Kendi Ülkesinin Oryantalistleri

İstiklal Marşı şairimiz Mehmet Akif, kibirli insanları hiç hazzetmezmiş.

Ali Şevki Hoca da hayli burnu havada bir kişiymiş.

Hele Avrupa’ya bir seyahat yapıp döndükten sonra, daha da havalara girmiş.

Kibrinden artık neredeyse yanına yaklaşılmıyormuş.

Bir gün Akif ona şöyle demiş:

“Bana bak Ali Şevki!... Eskiden de insanlara yüksekten bakardın ama hiç değilse Fatih Camii’nin minaresinden bakardın. Şimdi ise Eyfel kulesinin tepesinden bakıyorsun!”

 

Türkiye’nin vahim gerçeklerinden biridir; bu ülkede yaşayıp da kendinde halka vaziyet etme misyonu gören “aydın” çevrelerin, yine bu halka içeriden değil de dışarıdan bakmaları.

Eyfel’den bakarlar…

Washington’dan bakarlar…

Telaviv’den bakarlar…

Brüksel’den bakarlar…

Ama sabah akşam suyunu içip ekmeğini yiyip havasını teneffüs ettikleri bu topraklardan bakamazlar.

Yaşadığın ülkenin halkıyla hiçbir noktada “duygudaşlık” kuramazsan, sittin sene içlerinde yaşasan da “dışlarında” kalırsın tabii.

 

Sadece, son günlerde Hz. Peygambere hakaret içeren karikatürlerle ilgili kullandıkları dile baktığınızda bile, nasıl kendi ülkelerinin oryantalisti olduklarını anlarsınız.

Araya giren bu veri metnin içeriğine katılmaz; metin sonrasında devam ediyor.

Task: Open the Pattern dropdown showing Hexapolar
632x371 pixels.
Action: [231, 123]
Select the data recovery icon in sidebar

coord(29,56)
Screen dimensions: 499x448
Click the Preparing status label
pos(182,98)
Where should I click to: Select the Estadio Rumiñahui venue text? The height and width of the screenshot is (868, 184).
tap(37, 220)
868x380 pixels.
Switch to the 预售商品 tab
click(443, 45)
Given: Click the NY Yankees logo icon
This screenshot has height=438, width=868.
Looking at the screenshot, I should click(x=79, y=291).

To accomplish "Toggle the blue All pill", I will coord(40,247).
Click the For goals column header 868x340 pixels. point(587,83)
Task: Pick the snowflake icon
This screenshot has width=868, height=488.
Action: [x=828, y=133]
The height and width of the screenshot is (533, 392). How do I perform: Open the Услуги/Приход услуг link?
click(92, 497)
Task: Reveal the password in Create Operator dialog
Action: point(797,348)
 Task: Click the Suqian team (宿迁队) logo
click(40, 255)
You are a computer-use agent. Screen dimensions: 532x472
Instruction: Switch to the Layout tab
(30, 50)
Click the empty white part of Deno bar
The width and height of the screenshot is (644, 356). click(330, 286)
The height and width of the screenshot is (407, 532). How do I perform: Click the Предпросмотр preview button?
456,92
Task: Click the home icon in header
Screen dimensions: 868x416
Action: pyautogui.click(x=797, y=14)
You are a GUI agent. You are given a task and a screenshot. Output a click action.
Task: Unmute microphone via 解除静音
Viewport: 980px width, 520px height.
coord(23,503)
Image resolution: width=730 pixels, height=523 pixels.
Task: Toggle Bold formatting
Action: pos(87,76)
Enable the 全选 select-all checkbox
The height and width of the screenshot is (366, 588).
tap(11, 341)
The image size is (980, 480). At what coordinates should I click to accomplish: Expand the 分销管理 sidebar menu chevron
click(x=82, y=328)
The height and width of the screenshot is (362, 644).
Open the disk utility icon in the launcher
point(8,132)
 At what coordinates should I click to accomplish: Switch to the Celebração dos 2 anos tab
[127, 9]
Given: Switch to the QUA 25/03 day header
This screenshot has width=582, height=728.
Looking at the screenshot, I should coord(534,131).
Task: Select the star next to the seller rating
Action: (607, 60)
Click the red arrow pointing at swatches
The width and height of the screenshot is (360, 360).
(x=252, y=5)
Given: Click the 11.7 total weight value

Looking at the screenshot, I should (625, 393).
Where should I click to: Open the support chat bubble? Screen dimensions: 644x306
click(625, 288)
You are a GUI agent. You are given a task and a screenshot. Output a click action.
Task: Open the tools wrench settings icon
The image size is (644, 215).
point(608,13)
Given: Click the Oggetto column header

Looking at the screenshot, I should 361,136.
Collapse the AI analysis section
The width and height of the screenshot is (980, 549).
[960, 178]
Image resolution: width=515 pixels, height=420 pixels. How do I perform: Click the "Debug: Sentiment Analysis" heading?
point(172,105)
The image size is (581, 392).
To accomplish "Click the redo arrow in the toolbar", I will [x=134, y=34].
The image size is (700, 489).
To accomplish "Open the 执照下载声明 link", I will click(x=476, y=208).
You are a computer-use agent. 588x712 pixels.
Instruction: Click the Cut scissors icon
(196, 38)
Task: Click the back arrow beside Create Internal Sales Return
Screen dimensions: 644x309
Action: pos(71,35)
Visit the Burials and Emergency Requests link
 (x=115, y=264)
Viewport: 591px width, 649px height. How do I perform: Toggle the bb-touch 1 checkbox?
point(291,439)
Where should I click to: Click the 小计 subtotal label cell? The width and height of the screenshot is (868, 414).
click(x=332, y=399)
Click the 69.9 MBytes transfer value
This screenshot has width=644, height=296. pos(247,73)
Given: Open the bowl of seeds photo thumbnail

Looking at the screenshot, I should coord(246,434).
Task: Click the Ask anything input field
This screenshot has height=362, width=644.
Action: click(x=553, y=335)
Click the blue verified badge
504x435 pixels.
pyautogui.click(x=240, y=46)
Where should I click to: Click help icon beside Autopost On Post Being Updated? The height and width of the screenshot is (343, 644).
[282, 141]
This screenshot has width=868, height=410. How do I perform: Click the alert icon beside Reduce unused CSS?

Rahmetli Cemil Meriç, kendi kültürüyle kavgalı, halkına ve onun inanç değerlerine hep tepeden bakmış, kendisini bir türlü bu topraklara ait hissedememiş, ne zaman ülkenin dini ve tarihi geleneğinden kopup gelen değerler sözkonusu edilse derin bir hastalıktan muzdaripmiş gibi yüz buruşturan bizdeki malum aydınları “Batının içimizdeki yeniçerileri” olarak isimlendirirdi.

Tam da bu!

 

Terörü İslam’la özdeşleştirip neler söylemiyorlar ki!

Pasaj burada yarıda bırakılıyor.